* Exercise details *
Without including any picture, copy the entries that follow word for word.

• • • • • • •

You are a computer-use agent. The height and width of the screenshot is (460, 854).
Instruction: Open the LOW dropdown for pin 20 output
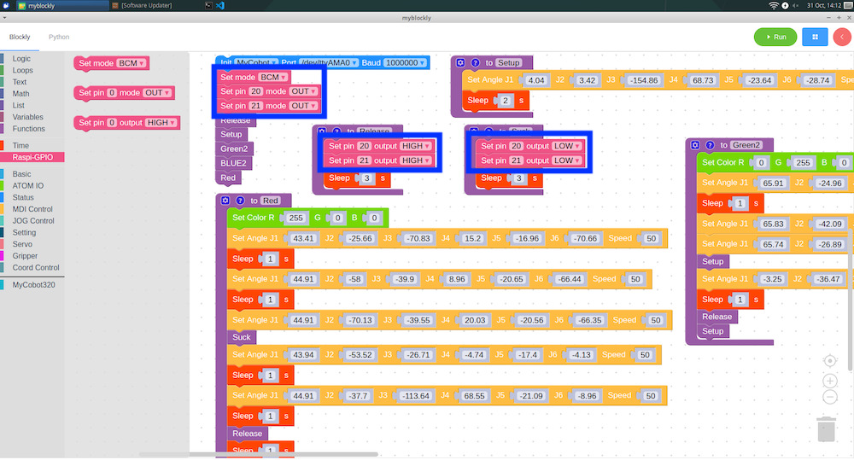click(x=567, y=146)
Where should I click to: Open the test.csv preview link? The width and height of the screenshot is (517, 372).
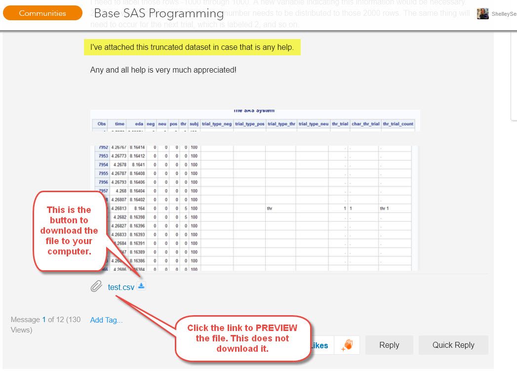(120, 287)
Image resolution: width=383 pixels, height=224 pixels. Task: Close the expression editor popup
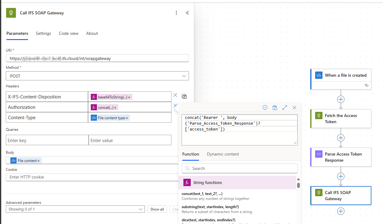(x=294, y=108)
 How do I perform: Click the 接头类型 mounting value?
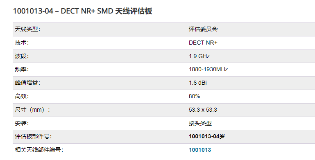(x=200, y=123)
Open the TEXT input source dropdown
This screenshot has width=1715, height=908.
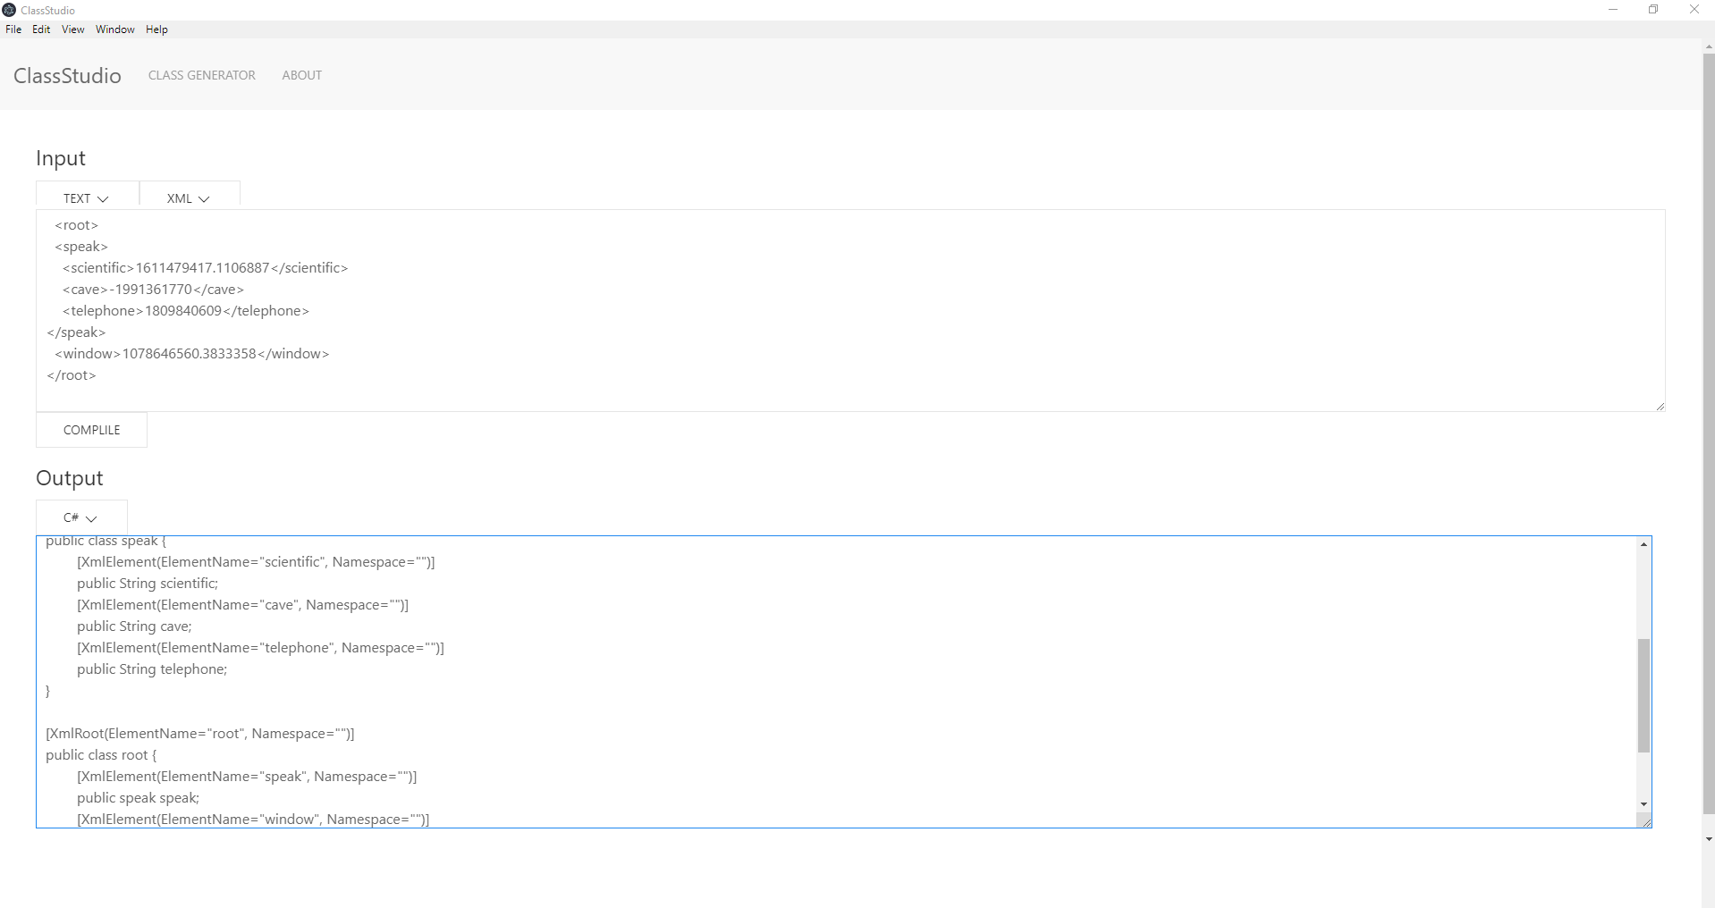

• • • • • • •

* Written answer *
You are a computer-use agent. The height and width of the screenshot is (460, 854).
Instruction: Open the LOW dropdown for pin 20 output
click(x=567, y=146)
Where should I click to: Open the test.csv preview link? The width and height of the screenshot is (517, 372).
(120, 287)
Image resolution: width=383 pixels, height=224 pixels. Task: Close the expression editor popup
(x=294, y=108)
 How do I perform: Click the 接头类型 mounting value?
(x=200, y=123)
Open the TEXT input source dropdown
This screenshot has width=1715, height=908.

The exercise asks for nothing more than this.